» **Reading text**:
——
Frequently asked questions (FAQ)
What is OriginStamp?
OriginStamp is a trusted timestamping service for digital content. You can use our service to prove that you were in possession of an information or a file, e.g., PDF, image, video, at a specific time.
How is a timestamp created?
A timestamp is created in several steps. The steps are almost the same as for verifying a timestamp. (GitHub Repository)
- The SHA-256 hash of the original file is created.
- The hash of the original file is combined with many other hashes in a Merkle tree for a certain time interval.
- The root of the Merkle tree now represents all hashes of all original files. The root is defined to be a private key.
- From the private key a public Bitcoin address is derived.
- Finally, a small amount is sent to that Bitcoin address. The time of the transaction is the time of the timestamp of the original file.
How do I verify a timestamp with OriginStamp?
To verify a timestamp with OriginStamp requires only the original file. Then, there are two options:
- By sending the hash of the original file to us, we will return the blockchain-based timestamp that is known to us for that hash.
- By sending the hash of the original file to us, we can also return the proof of the timestamp for that hash. Then you can proceed to verify the timestamp for that hash without OriginStamp.
How do I verify a timestamp without OriginStamp?
To verify a timestamp without OriginStamp requires the original, unaltered file and the proof of the timestamp for this file.
This would only affect the creation of new trusted timestamps with OriginStamp. For the verification of already created timestamps you don't need us. What you need is:
- Keep your original files and the seed text
- Calculate the SHA256 fingerprint of your original source.
- Check the seed if it contains your hash fingerprint.
- Calculate the SHA256 hash of the seed.
- Calculate the Bitcoin address
- Use the determined SHA256 hash of the seed as private key and convert it to uncompressed Base58 encoded bitcoin address. See Mastering Bitcoin by Andreas Antonopoulos.
- Verify transaction
- To verify the transaction and address acccess the Bitcoin blockchain.
——
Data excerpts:
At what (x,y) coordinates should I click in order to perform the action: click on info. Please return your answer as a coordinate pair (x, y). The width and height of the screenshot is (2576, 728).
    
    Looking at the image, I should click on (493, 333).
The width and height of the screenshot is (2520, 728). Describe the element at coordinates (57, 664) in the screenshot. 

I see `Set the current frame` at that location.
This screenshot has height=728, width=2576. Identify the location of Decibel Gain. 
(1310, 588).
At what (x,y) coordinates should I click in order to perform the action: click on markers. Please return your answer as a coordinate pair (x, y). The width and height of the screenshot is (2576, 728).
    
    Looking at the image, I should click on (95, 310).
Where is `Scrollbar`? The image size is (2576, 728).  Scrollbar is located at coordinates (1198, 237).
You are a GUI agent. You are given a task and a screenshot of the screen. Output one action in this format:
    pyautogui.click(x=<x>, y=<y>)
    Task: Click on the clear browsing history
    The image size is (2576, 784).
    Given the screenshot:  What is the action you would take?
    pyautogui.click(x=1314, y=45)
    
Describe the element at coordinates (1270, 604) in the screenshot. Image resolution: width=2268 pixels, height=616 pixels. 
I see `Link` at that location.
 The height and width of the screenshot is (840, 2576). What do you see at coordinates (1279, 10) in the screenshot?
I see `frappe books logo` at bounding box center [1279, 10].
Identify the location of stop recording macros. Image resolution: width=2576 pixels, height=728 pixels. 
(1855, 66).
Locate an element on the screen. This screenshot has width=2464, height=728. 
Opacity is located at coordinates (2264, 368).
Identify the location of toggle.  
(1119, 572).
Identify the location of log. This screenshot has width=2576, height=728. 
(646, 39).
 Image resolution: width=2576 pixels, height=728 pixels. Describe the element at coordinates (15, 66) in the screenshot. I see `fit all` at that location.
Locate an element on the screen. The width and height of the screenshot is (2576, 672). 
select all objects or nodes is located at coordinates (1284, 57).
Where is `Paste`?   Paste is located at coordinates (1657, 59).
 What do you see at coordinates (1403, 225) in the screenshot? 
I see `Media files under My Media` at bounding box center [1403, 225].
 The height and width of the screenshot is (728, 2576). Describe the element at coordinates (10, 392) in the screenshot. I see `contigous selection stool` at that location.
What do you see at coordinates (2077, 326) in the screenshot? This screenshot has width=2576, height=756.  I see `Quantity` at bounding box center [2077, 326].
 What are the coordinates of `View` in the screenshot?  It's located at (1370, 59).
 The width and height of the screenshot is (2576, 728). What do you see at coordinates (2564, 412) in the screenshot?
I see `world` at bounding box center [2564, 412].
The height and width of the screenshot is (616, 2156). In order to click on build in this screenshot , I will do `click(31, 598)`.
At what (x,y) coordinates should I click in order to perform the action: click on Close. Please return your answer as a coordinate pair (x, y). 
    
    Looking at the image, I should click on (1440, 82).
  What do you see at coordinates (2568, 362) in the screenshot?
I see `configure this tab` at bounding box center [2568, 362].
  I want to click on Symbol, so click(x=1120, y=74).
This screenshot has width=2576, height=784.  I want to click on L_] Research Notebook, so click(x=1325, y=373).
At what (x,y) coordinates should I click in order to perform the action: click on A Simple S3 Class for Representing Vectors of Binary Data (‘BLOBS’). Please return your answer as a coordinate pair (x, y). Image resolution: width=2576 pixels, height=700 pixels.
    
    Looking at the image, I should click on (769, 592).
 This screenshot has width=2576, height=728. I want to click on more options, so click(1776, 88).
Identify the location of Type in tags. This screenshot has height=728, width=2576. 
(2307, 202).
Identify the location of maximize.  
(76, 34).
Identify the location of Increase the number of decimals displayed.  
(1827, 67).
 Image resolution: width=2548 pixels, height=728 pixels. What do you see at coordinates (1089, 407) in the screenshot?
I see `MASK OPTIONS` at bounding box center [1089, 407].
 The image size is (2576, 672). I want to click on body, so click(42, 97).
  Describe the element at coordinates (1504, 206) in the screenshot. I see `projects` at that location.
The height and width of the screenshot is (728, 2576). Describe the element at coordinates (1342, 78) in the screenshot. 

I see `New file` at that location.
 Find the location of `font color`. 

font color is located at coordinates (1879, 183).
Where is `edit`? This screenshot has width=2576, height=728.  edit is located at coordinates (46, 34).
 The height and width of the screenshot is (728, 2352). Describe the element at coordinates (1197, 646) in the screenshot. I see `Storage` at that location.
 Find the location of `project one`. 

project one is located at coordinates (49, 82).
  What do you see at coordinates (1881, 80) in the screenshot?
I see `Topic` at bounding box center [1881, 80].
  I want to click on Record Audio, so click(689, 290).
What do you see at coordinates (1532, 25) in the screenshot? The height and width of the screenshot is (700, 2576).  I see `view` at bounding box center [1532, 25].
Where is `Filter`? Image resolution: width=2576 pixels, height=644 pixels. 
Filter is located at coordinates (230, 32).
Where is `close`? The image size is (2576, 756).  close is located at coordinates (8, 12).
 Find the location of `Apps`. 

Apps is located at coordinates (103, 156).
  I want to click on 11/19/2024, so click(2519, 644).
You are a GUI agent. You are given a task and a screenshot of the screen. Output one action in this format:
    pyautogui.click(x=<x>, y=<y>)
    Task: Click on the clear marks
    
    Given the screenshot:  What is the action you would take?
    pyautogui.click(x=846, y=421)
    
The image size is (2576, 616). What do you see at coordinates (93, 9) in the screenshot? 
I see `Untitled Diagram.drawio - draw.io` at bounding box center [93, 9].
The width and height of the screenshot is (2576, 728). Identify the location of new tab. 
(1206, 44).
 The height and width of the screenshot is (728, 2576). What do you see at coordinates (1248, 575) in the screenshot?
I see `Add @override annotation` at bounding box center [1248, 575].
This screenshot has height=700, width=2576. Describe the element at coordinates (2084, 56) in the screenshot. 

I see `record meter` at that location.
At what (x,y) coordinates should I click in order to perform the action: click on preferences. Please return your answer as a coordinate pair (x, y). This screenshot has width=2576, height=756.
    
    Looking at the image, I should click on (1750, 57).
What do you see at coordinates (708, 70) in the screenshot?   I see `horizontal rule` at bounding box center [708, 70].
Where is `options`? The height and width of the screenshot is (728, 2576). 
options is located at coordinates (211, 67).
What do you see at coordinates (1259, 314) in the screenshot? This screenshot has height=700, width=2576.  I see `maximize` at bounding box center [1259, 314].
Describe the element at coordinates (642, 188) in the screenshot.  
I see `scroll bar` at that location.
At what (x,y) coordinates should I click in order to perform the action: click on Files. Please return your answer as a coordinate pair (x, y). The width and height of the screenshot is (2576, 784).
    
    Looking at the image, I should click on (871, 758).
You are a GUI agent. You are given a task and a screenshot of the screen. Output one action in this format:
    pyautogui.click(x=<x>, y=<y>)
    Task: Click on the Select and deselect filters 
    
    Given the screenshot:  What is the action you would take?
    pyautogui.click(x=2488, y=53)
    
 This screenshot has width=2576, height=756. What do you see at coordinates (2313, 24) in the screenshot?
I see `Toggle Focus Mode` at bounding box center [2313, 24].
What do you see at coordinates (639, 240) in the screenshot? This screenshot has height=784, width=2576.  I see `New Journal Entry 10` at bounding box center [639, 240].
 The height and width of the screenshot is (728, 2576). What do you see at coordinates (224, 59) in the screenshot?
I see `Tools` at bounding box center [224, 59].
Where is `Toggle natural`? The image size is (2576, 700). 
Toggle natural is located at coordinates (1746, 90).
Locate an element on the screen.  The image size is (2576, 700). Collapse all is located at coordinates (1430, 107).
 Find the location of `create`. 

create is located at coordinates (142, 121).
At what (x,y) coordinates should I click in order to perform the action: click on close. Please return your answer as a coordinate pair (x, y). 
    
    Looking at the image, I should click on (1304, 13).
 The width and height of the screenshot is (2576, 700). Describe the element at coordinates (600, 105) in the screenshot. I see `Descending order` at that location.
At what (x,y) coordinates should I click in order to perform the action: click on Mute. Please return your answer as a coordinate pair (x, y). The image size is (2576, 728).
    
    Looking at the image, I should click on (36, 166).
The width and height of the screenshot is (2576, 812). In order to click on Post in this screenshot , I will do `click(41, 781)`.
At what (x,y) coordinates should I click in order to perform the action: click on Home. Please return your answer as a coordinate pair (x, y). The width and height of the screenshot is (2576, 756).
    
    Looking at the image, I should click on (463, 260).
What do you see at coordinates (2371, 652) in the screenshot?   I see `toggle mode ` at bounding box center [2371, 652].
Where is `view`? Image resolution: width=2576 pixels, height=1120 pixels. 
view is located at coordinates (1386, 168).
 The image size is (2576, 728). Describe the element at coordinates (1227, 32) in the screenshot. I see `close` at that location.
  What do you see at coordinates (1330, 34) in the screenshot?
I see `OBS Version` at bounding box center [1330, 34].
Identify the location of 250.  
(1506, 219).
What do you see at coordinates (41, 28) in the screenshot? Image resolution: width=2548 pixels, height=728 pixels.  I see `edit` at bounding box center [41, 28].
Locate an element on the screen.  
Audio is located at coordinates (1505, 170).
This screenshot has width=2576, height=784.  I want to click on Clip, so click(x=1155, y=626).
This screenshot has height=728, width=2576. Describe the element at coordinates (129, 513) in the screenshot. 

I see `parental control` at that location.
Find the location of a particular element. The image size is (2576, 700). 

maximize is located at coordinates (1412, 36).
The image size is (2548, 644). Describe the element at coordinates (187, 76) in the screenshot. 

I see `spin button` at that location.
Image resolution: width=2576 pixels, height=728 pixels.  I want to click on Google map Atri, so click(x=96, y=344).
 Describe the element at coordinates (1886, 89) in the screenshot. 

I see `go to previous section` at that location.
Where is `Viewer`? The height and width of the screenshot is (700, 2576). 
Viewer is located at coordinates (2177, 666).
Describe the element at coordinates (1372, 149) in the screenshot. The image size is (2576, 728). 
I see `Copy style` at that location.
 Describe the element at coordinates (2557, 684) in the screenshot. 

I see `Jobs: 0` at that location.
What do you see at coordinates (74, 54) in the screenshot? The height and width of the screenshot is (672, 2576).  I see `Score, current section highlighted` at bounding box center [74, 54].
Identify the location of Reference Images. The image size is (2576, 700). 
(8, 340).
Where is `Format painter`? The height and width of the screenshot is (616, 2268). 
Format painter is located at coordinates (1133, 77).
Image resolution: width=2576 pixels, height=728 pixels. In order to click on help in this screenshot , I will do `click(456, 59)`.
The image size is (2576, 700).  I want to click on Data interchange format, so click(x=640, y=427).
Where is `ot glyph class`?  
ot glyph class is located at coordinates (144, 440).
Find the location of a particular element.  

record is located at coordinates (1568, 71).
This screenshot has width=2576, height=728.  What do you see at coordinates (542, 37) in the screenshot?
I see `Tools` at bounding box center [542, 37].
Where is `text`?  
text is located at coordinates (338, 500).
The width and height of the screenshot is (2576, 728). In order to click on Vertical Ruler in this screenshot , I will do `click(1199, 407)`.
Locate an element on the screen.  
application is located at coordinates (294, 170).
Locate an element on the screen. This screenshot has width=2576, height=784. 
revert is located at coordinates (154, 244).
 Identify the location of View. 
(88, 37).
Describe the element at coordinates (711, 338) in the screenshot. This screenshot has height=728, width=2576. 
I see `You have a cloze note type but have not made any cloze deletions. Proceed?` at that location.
——
» **Problems to solve**:
a: Answer these questions using the OriginStamp FAQ:
(i) Which hash of the original file is created in the first step of making a timestamp?
(ii) According to the FAQ, what gives the time of the timestamp of the original file?
(iii) What does verifying a timestamp without OriginStamp require?
b: Carry on the OriginStamp FAQ from its final sentence.
The entries are separate material and are not part of the OriginStamp FAQ.

» **Results**:
a:
(i) The SHA-256 hash.
(ii) The time of the transaction that sends a small amount to the Bitcoin address.
(iii) The original, unaltered file and the proof of the timestamp for that file.

b:
Please keep in mind that you can only verify a timestamp made with OriginStamp after the hash has been submitted to the Bitcoin blockchain (happens every hour). The existence of the hash fingerprint on our website alone isn't the final proof yet.
Keep Your Original
Always keep and archive your original sources and the whole seed. With this combination (your original + seed) you can always recreate the hash fingerprint and prove that your data was part of a specific Bitcoin transaction.
Do not Alter
Never alter your original! Any change, including changing a single space, or editing any of its metadata, will alter the hash that is unique to your original file.
For the detailed instructions on the manual timestamp verification check this GitHub Repository
How is OriginStamp different from a traditional timestamping authority?
In contract to a TSA, OriginStamp is not a trusted third party. OriginStamp only provides a convenient connection to various public blockchains. This has several advantages:
- OriginStamp uses a consensus that is accepted worldwide and not just in a few countries.
- If OriginStamp stops existing, all timestamps remain valid.
- OriginStamp can't be bribed. Even if you would offer us 1 billion USD today, we could not date back a timestamp.
- All timestamps generated by OriginStamp are unlimited in time.
What happens if OriginStamp stops existing in the future?
If OriginStamp stops existing, no new timestamps can be created. Since all timestamps are independent of OriginStamp verifiable, all timestamps that have been created in the past are still valid and verifiable.
What if your service doesn't exist in 20 years?
New timestamps can't be created. However old timestamps remain valid and can be verified (read also 'How do I verify a timestamp without OriginStamp?').
What is a media blockchain?
Newspapers are distributed in the physical world like blockchains are in the digital. OriginStamp publishes the root hash of the Merkle Tree in different newspapers so that all potential newspaper readers become witnesses of the timestamp. Moreover, the root hash of today is a leaf hash for tomorrow, which means that the two Merkle Trees are linked and subsequent newspaper editions form a chain. The security and reliability of a media blockchain relies solely on the number of archived copies of each edition.
What is the pricing?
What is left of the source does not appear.